WHEW.  We had a place to sleep.  But she also mentioned that there were no linens, because we hadn’t ordered any in advance and no one was there to get any for us.


She was relatively unapologetic.  Apparently the website’s fine print mentioned that bed linens and towels “could be rented on site for an extra cost.”  Huh.  We decided we’d somehow make do, and we’d get linens in the morning.  Unfortunately for our youngest son, the same employee who would have delivered the linens would also have delivered a crib.  So…it would be a rough night of sleep.  The mattresses did have protectors on them, and there were a few blankets.  But no pillowcases and no sheets.  Definitely not what we’d bargained for.

When morning came, we headed down to get linens.  Oh look, the office is only open from 9-10am (plus from 5-7pm for check-in).  You can imagine how we were feeling by this point.  But wait, it gets worse!
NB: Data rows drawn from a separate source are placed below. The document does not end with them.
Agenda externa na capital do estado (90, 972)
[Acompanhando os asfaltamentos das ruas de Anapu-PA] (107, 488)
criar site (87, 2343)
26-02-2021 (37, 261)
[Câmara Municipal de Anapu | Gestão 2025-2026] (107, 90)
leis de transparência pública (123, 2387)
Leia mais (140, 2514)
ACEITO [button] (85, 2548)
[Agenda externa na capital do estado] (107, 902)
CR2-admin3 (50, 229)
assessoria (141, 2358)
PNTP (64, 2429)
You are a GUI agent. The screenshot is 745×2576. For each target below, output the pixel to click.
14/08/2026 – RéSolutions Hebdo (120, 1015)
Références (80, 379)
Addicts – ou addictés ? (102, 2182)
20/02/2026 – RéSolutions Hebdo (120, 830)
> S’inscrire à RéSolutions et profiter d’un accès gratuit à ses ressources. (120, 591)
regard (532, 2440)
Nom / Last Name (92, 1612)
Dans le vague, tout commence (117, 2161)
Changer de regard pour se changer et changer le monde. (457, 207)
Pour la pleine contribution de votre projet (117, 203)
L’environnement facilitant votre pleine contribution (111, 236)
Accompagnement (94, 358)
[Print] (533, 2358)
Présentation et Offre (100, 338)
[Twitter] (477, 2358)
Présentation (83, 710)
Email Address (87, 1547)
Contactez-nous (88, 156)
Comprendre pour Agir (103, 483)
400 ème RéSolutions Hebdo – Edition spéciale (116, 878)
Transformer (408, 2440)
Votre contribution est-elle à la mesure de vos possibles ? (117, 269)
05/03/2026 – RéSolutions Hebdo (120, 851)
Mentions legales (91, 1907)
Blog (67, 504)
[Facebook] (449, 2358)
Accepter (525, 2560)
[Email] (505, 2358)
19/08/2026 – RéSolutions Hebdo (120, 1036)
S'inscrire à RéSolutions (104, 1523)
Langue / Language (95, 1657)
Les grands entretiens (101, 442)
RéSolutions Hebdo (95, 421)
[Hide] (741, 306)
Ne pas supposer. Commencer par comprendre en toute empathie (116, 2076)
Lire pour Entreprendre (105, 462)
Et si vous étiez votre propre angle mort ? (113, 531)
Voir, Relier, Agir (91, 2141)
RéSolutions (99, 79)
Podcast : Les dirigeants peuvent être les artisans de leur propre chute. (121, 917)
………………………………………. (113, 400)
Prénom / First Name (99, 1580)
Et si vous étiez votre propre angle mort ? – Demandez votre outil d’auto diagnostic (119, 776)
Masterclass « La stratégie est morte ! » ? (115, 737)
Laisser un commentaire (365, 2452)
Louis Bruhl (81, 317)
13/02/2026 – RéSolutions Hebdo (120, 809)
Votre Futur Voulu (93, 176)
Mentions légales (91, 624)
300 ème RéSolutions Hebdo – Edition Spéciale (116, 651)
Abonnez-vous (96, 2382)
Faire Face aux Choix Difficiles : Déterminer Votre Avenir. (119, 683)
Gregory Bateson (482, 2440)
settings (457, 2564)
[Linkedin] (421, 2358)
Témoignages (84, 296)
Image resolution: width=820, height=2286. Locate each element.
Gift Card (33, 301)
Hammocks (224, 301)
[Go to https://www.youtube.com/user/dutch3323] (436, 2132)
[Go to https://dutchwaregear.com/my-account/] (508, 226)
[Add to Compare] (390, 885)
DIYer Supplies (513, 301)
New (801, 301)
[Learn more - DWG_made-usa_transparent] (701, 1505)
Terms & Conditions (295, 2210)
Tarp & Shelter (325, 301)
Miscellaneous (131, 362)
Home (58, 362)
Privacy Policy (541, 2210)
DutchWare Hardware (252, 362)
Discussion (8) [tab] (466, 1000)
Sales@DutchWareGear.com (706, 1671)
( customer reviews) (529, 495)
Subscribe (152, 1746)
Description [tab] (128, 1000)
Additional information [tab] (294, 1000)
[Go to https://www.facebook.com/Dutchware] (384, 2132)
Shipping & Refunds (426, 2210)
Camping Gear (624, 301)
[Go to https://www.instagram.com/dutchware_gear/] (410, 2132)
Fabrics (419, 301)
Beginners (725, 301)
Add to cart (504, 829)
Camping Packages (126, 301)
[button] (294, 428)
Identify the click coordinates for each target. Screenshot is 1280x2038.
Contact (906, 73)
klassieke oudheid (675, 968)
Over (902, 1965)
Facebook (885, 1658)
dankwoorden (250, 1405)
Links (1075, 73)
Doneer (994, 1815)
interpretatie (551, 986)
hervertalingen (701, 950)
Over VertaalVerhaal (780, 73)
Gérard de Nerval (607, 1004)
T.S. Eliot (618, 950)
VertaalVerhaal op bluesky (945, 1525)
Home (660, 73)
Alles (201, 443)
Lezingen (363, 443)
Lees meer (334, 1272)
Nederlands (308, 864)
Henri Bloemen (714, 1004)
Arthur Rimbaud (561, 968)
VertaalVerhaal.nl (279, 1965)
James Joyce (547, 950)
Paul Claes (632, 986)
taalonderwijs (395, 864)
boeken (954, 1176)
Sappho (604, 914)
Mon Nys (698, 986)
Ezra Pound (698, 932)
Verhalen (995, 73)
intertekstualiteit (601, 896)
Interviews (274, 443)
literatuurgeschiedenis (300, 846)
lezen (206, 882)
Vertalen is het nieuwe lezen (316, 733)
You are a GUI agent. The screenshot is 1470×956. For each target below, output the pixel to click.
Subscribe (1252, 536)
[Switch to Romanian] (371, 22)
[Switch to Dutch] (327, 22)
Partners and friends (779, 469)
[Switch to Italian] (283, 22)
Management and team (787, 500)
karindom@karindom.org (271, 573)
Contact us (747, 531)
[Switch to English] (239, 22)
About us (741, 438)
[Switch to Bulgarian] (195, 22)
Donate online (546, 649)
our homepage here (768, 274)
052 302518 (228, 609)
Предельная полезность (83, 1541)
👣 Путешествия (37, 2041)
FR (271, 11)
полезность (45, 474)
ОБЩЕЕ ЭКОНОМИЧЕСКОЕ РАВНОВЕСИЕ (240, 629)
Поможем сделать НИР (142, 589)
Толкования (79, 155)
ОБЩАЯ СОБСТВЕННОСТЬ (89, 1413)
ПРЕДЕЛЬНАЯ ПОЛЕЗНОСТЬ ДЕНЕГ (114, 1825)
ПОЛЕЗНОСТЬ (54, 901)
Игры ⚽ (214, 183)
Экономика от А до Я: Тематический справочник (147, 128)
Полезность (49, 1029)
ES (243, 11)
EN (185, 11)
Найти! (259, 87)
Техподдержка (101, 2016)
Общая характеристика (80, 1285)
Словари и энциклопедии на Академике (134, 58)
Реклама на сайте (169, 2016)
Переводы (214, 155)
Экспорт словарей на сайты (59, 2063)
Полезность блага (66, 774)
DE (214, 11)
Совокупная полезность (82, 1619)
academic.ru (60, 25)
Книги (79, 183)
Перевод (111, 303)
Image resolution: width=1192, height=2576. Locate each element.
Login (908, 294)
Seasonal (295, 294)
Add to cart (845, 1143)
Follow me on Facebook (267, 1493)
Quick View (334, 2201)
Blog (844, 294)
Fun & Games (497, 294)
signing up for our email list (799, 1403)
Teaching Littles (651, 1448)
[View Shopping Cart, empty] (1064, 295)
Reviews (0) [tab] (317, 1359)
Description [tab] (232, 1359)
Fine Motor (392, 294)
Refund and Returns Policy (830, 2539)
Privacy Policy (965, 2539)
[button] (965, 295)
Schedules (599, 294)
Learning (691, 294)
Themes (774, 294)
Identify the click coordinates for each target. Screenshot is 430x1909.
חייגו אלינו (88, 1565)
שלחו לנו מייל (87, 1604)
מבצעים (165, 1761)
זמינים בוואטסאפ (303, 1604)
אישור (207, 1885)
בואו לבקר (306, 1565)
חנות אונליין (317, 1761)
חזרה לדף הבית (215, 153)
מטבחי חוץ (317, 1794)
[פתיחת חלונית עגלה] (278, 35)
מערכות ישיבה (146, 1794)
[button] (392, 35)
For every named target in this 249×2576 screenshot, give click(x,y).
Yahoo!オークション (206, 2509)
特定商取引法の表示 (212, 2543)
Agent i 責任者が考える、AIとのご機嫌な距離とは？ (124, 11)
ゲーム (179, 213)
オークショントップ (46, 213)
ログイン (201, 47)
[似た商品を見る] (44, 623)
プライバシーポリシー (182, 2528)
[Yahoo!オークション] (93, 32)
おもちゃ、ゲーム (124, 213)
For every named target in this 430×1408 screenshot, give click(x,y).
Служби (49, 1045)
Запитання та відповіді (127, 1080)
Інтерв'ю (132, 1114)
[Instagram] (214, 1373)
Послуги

At 9am, we headed back down to the office for our linens and to request a crib.  It was at this point we learned that the “extra cost” would be exorbitant.  18€ to borrow a set of twin sheets, 25€ for a queen set.  And towels would be another 10€ per set.  So for our family of six, the tally was close to $170 (we scrimped on towels).  And the toiletries shown in the website photos (you know, hotel shampoo and soap)?  They don’t exist.  I guess we’d just add those incidentals to the tab we’d ring up at the grocery store.

There were a couple of other downers about the place, like the fact that the laundry room was only open when the office was open (try getting your laundry down in those time frames), and the pool hours were lacking.

But we’d all admit that once we got settled, our pains and hassles were mostly forgotten.  The hotel was clean and well-kept, and the location was excellent.  We had a fantastic time exploring the coastline, from sandy fun to solemn remembrance to trench exploration and the circus.  Would we do it again?  Definitely.  Would we stay at the same place?  Only if there was no better option.  And in that case, at least we’d know what we were getting into…and probably bring sheets and towels along with us.

  • More and more these days, lodging websites are recognizing the market for vacation rentals or other non-hotel options. com has been particularly focused on expanding its selection of available “beds” by including B&B locations, hostels, and vacation rentals (in addition to hotels).  So look closely at the accommodation description and/or category so you know what you’re getting.
  • When a website says “for an extra cost,” don’t assume it will be reasonably priced. You may want to call the destination before booking to see whether the additional costs are going to make any savings you get with a lower room rate worthless.
  • If you’re going to be arriving late, it’s probably best to call. While in our case, the hours we could call were very limited, this is a rarity.  So as soon as you know you’re not going to arrive at a more standard check-in time (late afternoon or early evening), pick up the phone to let them know you’re still planning to be there.  Not only is it courteous, it also gives them a chance to make special arrangements for you (or get your expensive linens ready!).
  • If it looks like things are turning sour, explore backup options. We were so grateful for the hotel across the port keeping the light on for us.  It really put our minds at ease for that final hour of our drive.  They were similarly grateful that when we determined we would not need to stay at their hotel, we called to let them know.  Just remember the good manners your parents taught you—you’ll go far.